[Pixel coordinate grounding data]
- Opening Delimiter -
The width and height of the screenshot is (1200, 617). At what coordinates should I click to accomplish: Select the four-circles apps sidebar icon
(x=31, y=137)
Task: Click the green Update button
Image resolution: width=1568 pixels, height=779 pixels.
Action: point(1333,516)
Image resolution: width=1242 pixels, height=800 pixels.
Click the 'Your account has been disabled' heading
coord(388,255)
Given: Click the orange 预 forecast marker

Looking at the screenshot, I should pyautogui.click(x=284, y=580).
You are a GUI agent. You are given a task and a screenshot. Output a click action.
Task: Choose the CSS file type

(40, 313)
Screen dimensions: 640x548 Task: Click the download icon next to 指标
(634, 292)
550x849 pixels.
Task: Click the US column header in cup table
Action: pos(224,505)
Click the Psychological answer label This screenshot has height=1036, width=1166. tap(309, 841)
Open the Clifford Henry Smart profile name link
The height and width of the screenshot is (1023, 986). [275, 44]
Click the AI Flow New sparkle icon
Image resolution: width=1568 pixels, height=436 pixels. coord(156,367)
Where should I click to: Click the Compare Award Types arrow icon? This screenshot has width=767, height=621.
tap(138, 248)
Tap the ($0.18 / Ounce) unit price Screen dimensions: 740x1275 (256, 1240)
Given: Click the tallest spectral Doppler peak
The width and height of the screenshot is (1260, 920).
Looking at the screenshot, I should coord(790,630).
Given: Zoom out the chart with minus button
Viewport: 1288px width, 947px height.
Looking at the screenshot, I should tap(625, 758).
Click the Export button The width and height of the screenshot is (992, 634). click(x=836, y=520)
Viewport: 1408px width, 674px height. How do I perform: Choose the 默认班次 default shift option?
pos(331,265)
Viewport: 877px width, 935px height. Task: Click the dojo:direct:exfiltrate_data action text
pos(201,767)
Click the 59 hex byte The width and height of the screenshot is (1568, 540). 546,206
- Closing Delimiter -
- TO DO:
Restate exactly each line of the data from the one bearing "Where should I" to the end, and add nothing.

- ANSWER SECTION:
Where should I click to: Click the Compare Award Types arrow icon? This screenshot has width=767, height=621.
tap(138, 248)
Tap the ($0.18 / Ounce) unit price Screen dimensions: 740x1275 (256, 1240)
Given: Click the tallest spectral Doppler peak
The width and height of the screenshot is (1260, 920).
Looking at the screenshot, I should coord(790,630).
Given: Zoom out the chart with minus button
Viewport: 1288px width, 947px height.
Looking at the screenshot, I should tap(625, 758).
Click the Export button The width and height of the screenshot is (992, 634). click(x=836, y=520)
Viewport: 1408px width, 674px height. How do I perform: Choose the 默认班次 default shift option?
pos(331,265)
Viewport: 877px width, 935px height. Task: Click the dojo:direct:exfiltrate_data action text
pos(201,767)
Click the 59 hex byte The width and height of the screenshot is (1568, 540). 546,206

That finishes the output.